Because of the inherent risk of suicide in depression, it is not always possible to wait 2-6 weeks for a treatment to have an effect.
In such cases, doctors will sometimes employ a procedure called electro-convulsive therapy (ECT), which involves administering a focused charge of electric current to specific regions of the brain ECT has been shown to have rapid therapeutic effects in individuals who are extremely depressed.
This effect appears to involve a rapid compensation (down-regulation) of receptors by the body in response to the massive surge of receptor stimulation produced by the electric current.
True or False: The primary effects of psychoactive drug administration are due to the immediate effect of the drug on neurotransmission.
False
Super-sensitivity
People with schizophrenia, start out with excessive D2 receptor levels = super sensitivity
Drugs that treat schizophrenia (like chlorpromazine) block D2 receptors.
As a result, the net level of dopamine transmission is reduced, to a level more similar to that of people without schizophrenia.
The more effectively a drug binds with D2 receptors and blocks their activation by dopamine, the greater is its ability to reduce the so-called “positive” symptoms of schizophrenia.
Positive symptoms do not imply “good.”
Rather, this term refers to the fact that the symptoms involve behaviours or responses that are “greater than” normal. So if normal = 0, positive simply means > 0 (e.g., +3, +5, etc).
The two main positive symptoms of schizophrenia are hallucinations (sensory experiences that have no real source) and delusions (beliefs not grounded in consensus reality)
A typical hallucination in schizophrenia is hearing voices that nobody else hears.
A typical delusion is a belief that someone is trying to kill you or a belief that you are someone who you are not, e.g., Napoleon or Jesus Christ.
Drugs that block D2 receptors are particularly effective in reducing these positive symptoms of schizophrenia.

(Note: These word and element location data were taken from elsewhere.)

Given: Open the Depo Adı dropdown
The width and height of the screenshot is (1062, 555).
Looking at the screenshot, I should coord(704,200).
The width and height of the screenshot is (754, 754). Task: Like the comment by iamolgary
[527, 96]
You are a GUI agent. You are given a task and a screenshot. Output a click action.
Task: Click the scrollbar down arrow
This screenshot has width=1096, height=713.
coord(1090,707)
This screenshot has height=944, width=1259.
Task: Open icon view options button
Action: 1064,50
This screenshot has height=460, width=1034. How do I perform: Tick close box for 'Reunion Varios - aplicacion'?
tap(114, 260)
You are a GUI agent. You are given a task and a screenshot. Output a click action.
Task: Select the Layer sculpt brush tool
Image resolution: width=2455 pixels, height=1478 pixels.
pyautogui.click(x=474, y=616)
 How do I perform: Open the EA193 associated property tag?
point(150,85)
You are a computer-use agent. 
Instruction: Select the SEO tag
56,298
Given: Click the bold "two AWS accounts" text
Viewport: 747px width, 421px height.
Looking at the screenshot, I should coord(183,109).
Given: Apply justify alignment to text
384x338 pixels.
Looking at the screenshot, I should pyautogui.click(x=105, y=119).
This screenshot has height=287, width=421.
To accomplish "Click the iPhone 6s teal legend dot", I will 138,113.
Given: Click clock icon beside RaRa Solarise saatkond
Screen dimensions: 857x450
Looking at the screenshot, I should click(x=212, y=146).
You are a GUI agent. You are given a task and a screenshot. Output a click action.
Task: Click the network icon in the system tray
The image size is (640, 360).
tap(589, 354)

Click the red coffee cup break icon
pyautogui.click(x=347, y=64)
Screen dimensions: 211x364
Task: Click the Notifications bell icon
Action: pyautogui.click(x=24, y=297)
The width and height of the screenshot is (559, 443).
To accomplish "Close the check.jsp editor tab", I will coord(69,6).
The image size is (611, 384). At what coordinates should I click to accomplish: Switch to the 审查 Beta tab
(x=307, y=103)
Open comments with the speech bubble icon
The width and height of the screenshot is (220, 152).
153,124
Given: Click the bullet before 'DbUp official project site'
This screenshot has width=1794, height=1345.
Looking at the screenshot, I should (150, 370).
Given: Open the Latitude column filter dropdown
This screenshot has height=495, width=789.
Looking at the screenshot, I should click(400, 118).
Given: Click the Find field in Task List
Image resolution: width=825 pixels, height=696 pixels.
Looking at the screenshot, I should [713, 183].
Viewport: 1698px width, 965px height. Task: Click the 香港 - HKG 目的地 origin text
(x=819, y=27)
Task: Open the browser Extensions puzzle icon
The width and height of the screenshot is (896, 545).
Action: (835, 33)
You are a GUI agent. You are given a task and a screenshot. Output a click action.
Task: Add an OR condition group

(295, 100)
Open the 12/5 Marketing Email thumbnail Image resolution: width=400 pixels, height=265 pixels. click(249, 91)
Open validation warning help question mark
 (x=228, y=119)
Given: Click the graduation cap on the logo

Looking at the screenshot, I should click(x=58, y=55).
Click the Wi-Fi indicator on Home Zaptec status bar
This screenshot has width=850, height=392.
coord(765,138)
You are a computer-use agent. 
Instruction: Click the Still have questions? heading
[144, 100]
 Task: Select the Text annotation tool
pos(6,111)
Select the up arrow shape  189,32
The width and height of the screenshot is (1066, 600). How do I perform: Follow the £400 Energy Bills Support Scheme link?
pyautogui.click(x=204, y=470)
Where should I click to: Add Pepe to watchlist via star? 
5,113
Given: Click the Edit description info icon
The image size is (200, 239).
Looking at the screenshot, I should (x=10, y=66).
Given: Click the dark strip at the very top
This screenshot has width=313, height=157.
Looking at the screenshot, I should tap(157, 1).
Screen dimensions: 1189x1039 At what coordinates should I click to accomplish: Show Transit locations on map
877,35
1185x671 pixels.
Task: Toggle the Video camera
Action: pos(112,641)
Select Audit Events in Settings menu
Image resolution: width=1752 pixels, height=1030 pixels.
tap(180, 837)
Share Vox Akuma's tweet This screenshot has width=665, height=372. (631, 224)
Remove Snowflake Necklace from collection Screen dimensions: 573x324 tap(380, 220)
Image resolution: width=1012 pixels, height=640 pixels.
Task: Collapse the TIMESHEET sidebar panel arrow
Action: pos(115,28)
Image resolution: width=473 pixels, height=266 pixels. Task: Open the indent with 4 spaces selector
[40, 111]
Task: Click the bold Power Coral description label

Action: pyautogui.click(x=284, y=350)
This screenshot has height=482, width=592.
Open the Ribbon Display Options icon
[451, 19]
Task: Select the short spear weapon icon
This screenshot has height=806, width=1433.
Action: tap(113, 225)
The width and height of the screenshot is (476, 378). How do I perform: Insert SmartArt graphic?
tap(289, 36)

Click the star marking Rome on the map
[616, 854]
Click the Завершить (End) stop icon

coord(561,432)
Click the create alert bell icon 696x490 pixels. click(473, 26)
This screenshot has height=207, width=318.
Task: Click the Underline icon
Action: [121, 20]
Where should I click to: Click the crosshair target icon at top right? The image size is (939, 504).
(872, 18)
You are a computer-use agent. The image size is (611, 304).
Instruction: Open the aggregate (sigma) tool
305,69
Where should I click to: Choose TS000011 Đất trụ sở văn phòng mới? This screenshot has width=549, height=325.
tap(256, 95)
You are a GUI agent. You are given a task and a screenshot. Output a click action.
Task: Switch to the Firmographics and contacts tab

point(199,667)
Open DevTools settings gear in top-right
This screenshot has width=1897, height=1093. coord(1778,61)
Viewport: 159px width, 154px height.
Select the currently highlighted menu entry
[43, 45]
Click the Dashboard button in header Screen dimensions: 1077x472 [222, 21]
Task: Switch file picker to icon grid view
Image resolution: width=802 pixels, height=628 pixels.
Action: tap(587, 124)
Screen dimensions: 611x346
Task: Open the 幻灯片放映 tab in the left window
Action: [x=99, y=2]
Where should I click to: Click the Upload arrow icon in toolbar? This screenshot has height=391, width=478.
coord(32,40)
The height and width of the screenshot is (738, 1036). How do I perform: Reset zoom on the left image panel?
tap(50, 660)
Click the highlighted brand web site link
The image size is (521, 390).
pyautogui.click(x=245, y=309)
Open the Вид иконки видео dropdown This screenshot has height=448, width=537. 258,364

In conceptual terms, it’s as if the excessive activation of D2 transmitters were making things more meaningful than they should be (the thought becomes a voice, and the fear and happiness become delusions of paranoia and grandeur).
By reducing the excessive transmission (D2 blockade), drugs that treat schizophrenia restore normal levels of meaningfulness to everyday events.
Because of their ability to reduce disordered thoughts, drugs that treat schizophrenia have been termed “anti-psychotics.”